> Quoted passage
By the way, the claim that this is the First Open Source Visualization for 23andMe data is, of course, arguable.
August 26, 2010 § 3 Comments
You may have heard stories about some well known people to have released their genome for public use. I would like to convince you that now you don’t have to have a lot of money or being a public figure in order to do that. Companies like 23andMe and Navigenics provide the ability to get one’s genome tested for not a lot of money and get the results via a password protected website. The problem is that our current understanding of what these results mean are rather limited on their own. Thus having open collaboration platforms for citizen science using genomic data may be a step forward in helping understand one’s genetic testing results. Initiatives like DIYgenomics are already working on this concept.
You may wonder why making one’s genome released is useful. The answer is, in practical terms it is not. However, the concept of being able to do that I consider it to be a very interesting one. After all, one’s genome data on its own is hardly informative, but when compared with information like known genes, pathways or even other people’s genomes, it becomes much more interesting and opens up the possibility for real discoveries.

Data entries:

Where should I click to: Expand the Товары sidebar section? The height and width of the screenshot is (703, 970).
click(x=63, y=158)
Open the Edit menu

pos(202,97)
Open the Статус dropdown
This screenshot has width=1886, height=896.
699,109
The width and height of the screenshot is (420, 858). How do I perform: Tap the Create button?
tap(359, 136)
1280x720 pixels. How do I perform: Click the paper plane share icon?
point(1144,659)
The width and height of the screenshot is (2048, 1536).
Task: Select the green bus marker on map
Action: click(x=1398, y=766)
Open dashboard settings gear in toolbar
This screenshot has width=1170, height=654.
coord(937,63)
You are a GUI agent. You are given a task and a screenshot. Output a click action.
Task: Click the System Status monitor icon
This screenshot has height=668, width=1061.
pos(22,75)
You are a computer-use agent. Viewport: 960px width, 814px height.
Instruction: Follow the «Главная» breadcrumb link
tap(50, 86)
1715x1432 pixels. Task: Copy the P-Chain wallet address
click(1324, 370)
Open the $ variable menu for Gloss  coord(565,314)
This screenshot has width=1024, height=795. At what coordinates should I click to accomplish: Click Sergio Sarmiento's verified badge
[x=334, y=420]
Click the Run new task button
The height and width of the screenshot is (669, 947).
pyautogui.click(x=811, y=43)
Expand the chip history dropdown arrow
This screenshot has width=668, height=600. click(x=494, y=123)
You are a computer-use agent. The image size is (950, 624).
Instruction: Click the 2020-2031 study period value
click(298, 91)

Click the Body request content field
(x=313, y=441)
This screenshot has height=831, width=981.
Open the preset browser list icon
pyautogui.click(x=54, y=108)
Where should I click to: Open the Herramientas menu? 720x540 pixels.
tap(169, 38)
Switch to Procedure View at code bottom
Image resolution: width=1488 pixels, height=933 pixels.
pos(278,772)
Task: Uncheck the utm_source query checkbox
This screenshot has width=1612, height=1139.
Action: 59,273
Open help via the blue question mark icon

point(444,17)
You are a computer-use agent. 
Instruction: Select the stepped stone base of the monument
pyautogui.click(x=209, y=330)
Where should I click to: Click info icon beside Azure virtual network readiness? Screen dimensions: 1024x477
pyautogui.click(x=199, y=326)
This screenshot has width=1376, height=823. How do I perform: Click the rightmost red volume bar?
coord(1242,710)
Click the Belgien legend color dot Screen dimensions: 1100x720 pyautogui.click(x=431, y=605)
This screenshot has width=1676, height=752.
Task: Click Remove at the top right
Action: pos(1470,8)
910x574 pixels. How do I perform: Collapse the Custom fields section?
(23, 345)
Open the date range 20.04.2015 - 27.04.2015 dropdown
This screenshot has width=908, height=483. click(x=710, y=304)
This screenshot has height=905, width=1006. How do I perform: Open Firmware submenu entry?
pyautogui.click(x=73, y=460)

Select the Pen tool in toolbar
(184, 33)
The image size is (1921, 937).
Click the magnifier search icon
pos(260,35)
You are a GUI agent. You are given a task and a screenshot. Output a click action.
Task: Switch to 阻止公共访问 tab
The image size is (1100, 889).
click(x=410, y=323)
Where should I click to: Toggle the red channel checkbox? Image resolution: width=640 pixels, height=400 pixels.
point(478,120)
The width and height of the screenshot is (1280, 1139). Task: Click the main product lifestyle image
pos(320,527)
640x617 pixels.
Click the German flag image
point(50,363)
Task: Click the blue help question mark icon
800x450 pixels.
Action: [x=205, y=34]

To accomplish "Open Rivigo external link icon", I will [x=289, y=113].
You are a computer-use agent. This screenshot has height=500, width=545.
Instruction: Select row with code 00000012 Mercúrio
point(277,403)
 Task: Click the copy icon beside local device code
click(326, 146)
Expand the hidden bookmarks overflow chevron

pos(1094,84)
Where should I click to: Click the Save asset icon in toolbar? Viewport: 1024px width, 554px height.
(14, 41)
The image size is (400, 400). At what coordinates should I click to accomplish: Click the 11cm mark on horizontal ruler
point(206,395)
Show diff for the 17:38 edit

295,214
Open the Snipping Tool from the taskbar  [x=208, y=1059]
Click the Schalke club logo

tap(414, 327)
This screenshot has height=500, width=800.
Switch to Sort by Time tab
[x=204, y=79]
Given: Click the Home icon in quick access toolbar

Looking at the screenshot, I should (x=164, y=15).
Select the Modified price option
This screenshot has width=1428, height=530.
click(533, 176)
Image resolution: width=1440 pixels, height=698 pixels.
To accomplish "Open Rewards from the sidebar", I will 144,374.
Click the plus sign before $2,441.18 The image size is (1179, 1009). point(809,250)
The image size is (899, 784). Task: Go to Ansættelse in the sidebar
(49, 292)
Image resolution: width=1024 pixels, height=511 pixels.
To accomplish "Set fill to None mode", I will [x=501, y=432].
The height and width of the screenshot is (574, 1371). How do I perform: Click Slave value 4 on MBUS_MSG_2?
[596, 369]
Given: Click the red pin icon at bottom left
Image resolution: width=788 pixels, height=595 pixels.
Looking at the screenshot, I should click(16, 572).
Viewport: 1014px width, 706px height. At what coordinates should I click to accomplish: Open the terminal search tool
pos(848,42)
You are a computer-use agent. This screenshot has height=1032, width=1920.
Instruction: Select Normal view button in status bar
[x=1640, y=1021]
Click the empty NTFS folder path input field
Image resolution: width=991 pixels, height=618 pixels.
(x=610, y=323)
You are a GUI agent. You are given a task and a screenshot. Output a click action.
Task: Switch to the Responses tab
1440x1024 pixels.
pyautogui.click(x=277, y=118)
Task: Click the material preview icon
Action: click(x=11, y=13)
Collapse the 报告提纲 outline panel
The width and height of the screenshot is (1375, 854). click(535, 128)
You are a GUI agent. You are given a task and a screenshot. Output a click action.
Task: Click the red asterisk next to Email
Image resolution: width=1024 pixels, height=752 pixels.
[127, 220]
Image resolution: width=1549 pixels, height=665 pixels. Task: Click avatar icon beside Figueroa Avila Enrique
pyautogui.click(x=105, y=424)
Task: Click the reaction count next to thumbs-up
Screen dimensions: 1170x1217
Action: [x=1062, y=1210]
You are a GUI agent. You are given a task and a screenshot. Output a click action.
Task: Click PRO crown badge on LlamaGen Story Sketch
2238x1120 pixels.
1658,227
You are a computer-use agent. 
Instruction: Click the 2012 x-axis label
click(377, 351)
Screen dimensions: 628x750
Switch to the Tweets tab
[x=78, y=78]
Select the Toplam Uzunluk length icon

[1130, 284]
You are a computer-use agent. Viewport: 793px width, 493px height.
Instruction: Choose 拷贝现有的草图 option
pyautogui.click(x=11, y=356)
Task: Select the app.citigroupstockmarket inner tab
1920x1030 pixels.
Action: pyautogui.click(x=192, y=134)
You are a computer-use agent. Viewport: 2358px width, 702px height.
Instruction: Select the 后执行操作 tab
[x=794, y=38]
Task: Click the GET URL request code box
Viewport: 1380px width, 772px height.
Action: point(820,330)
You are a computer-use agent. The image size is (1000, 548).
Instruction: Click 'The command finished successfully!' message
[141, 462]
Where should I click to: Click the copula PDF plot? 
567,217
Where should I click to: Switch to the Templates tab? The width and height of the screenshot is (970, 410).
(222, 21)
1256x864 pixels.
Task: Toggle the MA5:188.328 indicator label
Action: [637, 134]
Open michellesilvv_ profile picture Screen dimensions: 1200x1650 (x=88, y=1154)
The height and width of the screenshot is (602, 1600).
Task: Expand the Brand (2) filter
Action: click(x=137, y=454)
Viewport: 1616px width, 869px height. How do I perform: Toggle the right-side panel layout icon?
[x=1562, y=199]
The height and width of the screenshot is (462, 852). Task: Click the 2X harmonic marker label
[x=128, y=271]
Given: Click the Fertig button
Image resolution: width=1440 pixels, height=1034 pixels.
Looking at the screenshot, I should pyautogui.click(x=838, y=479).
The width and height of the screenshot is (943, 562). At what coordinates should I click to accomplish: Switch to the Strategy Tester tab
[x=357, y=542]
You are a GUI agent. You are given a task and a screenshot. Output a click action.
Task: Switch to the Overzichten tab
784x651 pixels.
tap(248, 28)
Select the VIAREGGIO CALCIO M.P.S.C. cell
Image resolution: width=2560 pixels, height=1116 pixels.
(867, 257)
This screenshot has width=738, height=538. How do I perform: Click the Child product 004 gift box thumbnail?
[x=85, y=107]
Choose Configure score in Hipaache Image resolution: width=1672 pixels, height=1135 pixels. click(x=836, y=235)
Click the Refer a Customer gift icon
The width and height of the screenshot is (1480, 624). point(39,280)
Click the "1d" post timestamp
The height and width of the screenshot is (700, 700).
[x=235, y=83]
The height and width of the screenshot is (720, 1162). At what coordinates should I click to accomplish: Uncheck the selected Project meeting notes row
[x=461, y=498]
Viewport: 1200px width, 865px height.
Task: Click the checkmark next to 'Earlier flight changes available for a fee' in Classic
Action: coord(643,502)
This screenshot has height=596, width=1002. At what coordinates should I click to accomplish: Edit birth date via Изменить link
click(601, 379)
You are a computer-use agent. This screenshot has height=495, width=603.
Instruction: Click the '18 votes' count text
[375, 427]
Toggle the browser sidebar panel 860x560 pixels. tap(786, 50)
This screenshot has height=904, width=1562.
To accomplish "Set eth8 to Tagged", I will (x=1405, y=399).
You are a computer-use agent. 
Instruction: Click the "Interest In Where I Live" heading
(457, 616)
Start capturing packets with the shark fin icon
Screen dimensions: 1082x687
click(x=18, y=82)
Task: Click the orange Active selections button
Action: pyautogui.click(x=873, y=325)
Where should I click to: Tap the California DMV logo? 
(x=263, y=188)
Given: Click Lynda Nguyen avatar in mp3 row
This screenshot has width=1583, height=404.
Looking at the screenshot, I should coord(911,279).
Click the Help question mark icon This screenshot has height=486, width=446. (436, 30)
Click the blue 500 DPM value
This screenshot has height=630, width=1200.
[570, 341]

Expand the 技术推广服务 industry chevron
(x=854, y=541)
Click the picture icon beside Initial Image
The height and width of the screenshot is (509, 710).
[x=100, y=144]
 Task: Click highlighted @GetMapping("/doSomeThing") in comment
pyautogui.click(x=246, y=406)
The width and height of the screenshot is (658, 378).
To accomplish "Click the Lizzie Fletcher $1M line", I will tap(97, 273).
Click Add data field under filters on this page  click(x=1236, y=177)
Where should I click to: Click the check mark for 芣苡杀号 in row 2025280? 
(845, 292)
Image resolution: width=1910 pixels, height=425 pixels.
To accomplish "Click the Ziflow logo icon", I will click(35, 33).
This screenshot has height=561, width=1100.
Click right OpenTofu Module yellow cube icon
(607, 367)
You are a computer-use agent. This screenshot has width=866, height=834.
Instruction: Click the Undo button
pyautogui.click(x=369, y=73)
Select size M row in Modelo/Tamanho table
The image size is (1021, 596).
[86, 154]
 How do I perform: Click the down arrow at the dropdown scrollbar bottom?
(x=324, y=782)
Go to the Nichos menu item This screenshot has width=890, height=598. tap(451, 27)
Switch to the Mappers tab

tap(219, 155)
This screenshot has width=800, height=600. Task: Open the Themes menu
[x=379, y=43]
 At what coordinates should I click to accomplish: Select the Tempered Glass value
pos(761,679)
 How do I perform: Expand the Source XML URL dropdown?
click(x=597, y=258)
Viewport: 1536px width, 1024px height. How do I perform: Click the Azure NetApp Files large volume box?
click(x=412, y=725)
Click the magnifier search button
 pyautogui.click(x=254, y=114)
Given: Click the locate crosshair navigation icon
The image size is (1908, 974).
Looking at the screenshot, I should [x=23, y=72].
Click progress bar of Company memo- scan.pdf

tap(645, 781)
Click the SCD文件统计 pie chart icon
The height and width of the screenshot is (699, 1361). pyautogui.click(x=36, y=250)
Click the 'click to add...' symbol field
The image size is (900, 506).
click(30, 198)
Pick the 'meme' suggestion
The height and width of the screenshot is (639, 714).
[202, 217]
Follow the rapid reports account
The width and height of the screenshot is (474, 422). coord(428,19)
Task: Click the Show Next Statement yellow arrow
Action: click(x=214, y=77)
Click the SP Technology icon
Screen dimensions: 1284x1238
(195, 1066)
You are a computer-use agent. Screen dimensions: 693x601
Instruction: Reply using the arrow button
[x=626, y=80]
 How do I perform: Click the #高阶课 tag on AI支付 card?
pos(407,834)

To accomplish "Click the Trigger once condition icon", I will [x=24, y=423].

> Problem description
Please write the next part of the post above about publicly releasing one's 23andMe genome data, picking up after its last paragraph.

> Task answer
With this post I hope to prove that genomes can now be put on the web in a standard format like the Distributed Annotated System (DAS) where people can share and integrate them with other public data sources mappable to genome coordinates. DAS is an environment that is open source, decentralized and unregulated. So what is different here from what is being done already? Why is this significant? I can think of at least three reasons. 1) Flexibility: pretty much any genome annotation can be put up; 2) Integration capabilities: anything can be combined with anything else as long as they share the same coordinates system and 3) Data outsourcing: data is stored and maintained by DAS source owners elsewhere. Here is my story:
Last year I decided to get a 23andMe kit to have my genome analyzed. After results were delivered, I decided to download the data in raw format, consisting of >0.5M SNPs (single nucleotide polymorphisms) mapped to the NCBI36 genome assembly.
I wanted to experiment with this data from a bioinformatics point of view, so I decided to put my “genome” on the web for public access. Well almost. I did not put up my real genome, I created a randomly shuffled version of it (i.e. it does not resemble any recognizable trace to the real data). I put up this unreal data to make a point of principle.
Anyone in the world can thus access my randomly shuffled genome using an URL like this:
where after the token “segment=” in the above URL a chromosome type is specified [1-22, X, Y], followed by a colon, followed by the start and end position, separated by comma. Try the above URL with different chromosome number and coordinates and see what results you get!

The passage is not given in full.